Exercise objective
Copy the entries again, everything from the line containing "Click the divider line under PDF section" down through the end of the entries, replacing "divider line" with "separator line" and changing nothing else. Leave the pictures out.

Extracted information
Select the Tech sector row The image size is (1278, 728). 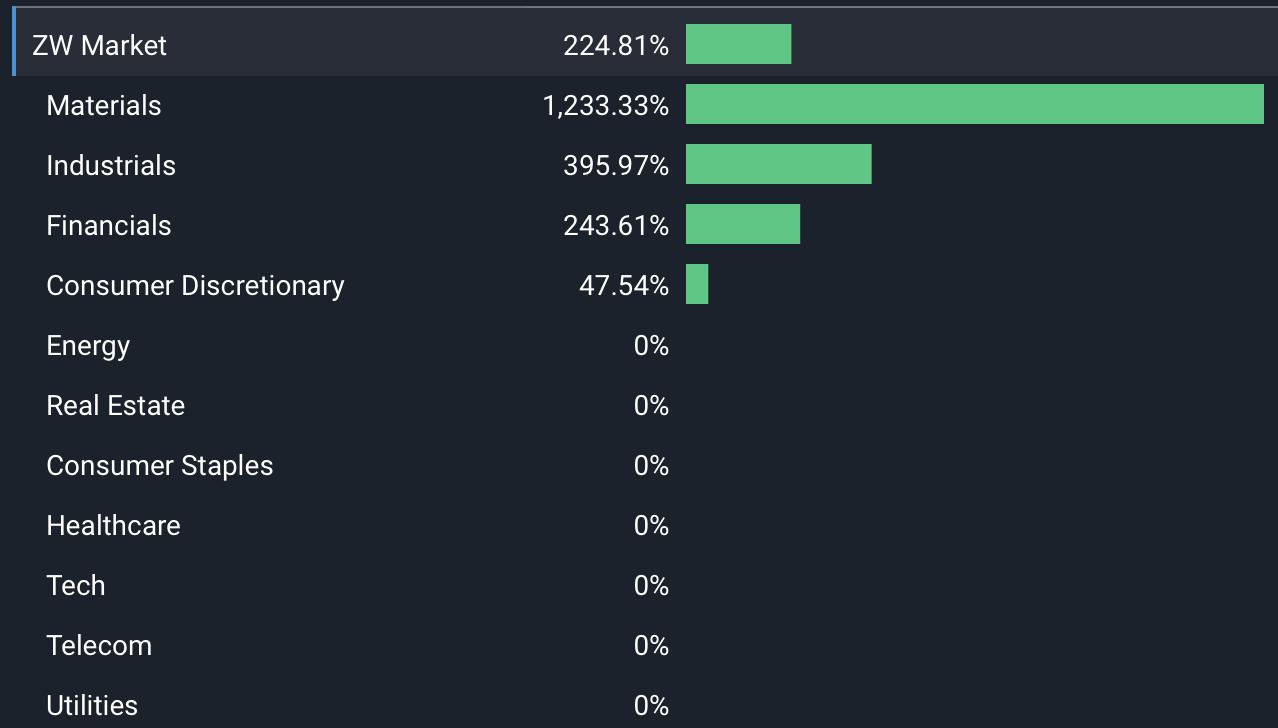click(75, 585)
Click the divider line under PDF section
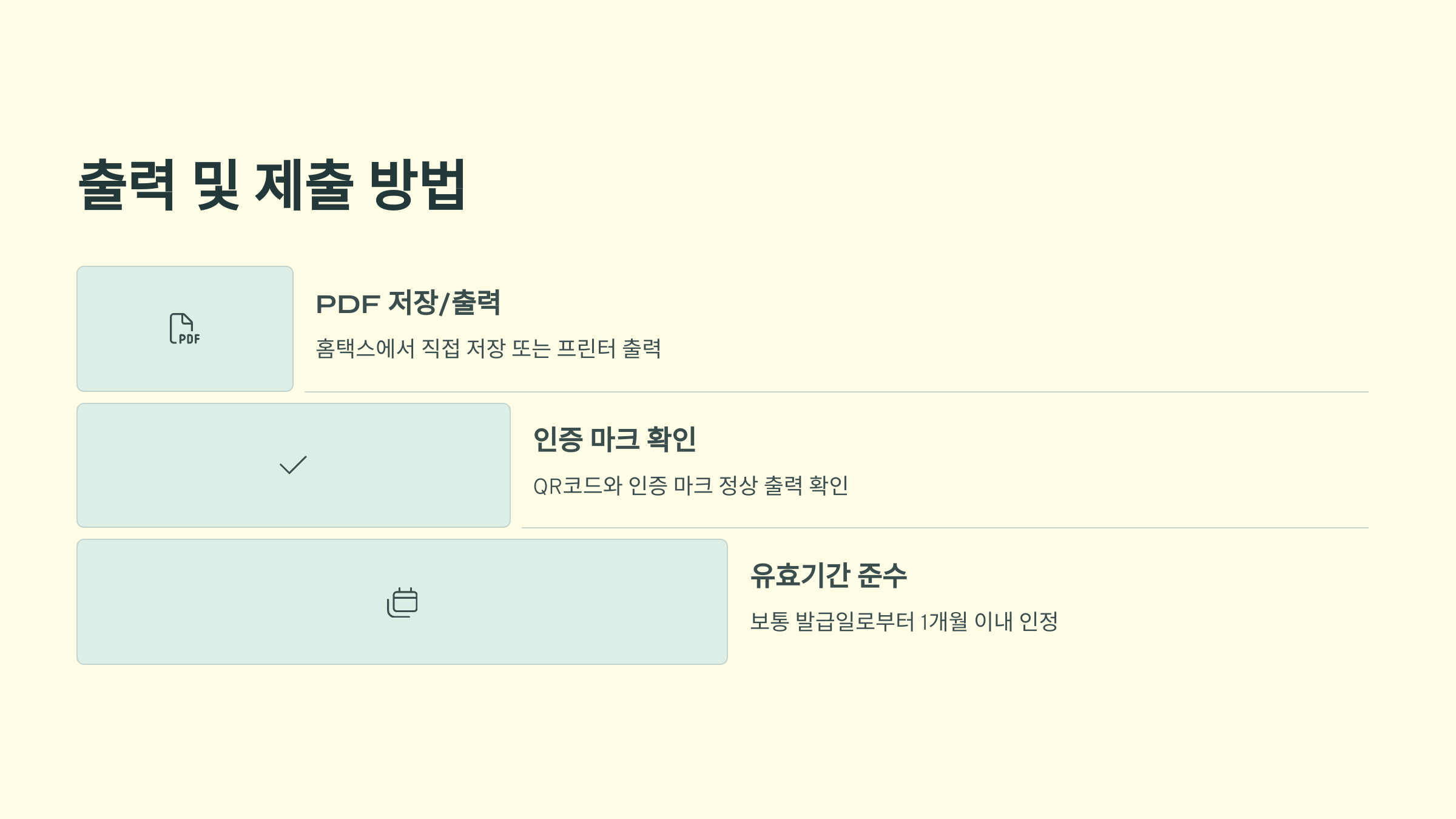The image size is (1456, 819). [836, 392]
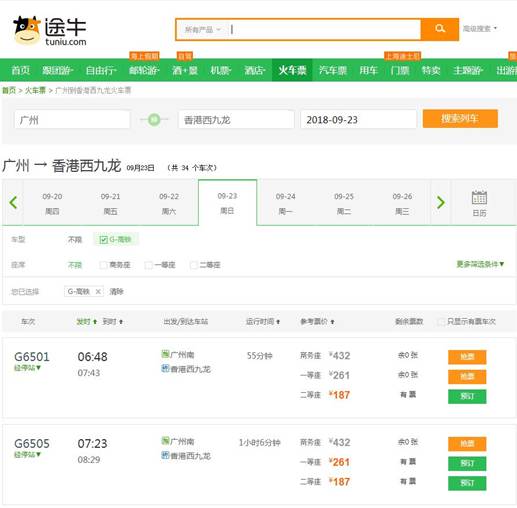Open the 所有产品 search category dropdown

click(202, 30)
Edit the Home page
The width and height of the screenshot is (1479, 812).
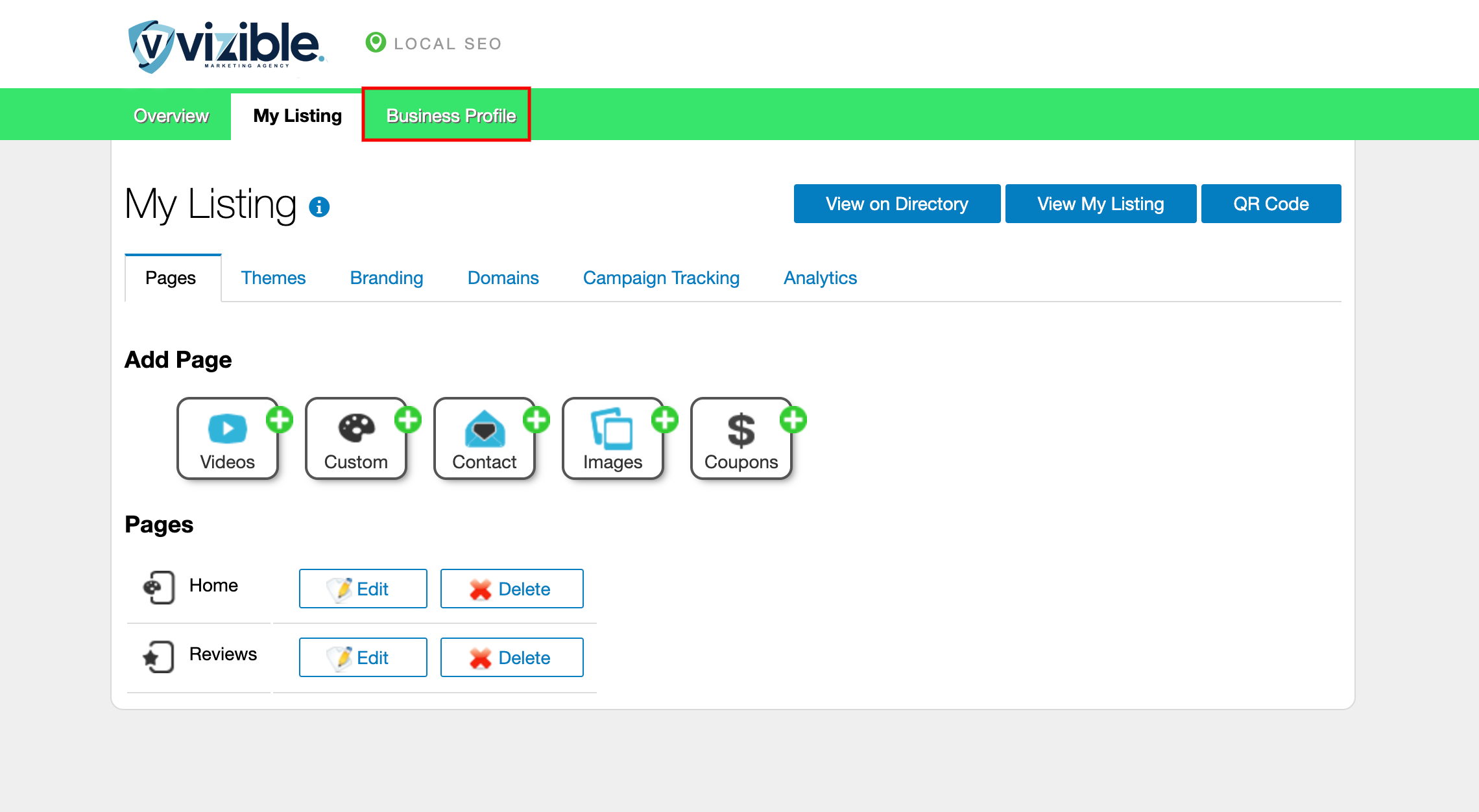(x=363, y=588)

Answer in full
Click the separator line under PDF section
The image size is (1456, 819). [836, 392]
Open the 所有产品 search category dropdown

click(202, 30)
Edit the Home page
The width and height of the screenshot is (1479, 812).
(x=363, y=588)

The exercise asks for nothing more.